◆ Exercise details ◆
Extract exactly the range of lines bounded by the line containing "球阀型号编制说明|表示方法 (336, 745)" and the final line of the listing, both ends included, and no other lines.

◆ Provided entries ◆
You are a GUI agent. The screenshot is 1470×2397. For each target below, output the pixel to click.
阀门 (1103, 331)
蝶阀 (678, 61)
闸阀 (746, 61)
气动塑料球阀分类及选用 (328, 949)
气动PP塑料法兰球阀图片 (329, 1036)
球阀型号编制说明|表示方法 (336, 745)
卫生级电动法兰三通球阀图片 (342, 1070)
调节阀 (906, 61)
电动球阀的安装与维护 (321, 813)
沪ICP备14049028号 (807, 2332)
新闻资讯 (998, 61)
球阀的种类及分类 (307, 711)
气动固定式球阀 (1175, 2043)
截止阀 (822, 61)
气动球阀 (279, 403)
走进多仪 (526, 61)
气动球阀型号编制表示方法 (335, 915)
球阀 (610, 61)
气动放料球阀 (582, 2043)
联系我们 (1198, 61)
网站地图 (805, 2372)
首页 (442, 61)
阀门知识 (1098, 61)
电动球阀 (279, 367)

◆ Reply ◆
球阀型号编制说明|表示方法 (336, 745)
卫生级电动法兰三通球阀图片 (342, 1070)
调节阀 (906, 61)
电动球阀的安装与维护 (321, 813)
沪ICP备14049028号 (807, 2332)
新闻资讯 (998, 61)
球阀的种类及分类 (307, 711)
气动固定式球阀 (1175, 2043)
截止阀 (822, 61)
气动球阀 (279, 403)
走进多仪 (526, 61)
气动球阀型号编制表示方法 (335, 915)
球阀 (610, 61)
气动放料球阀 (582, 2043)
联系我们 (1198, 61)
网站地图 (805, 2372)
首页 (442, 61)
阀门知识 (1098, 61)
电动球阀 (279, 367)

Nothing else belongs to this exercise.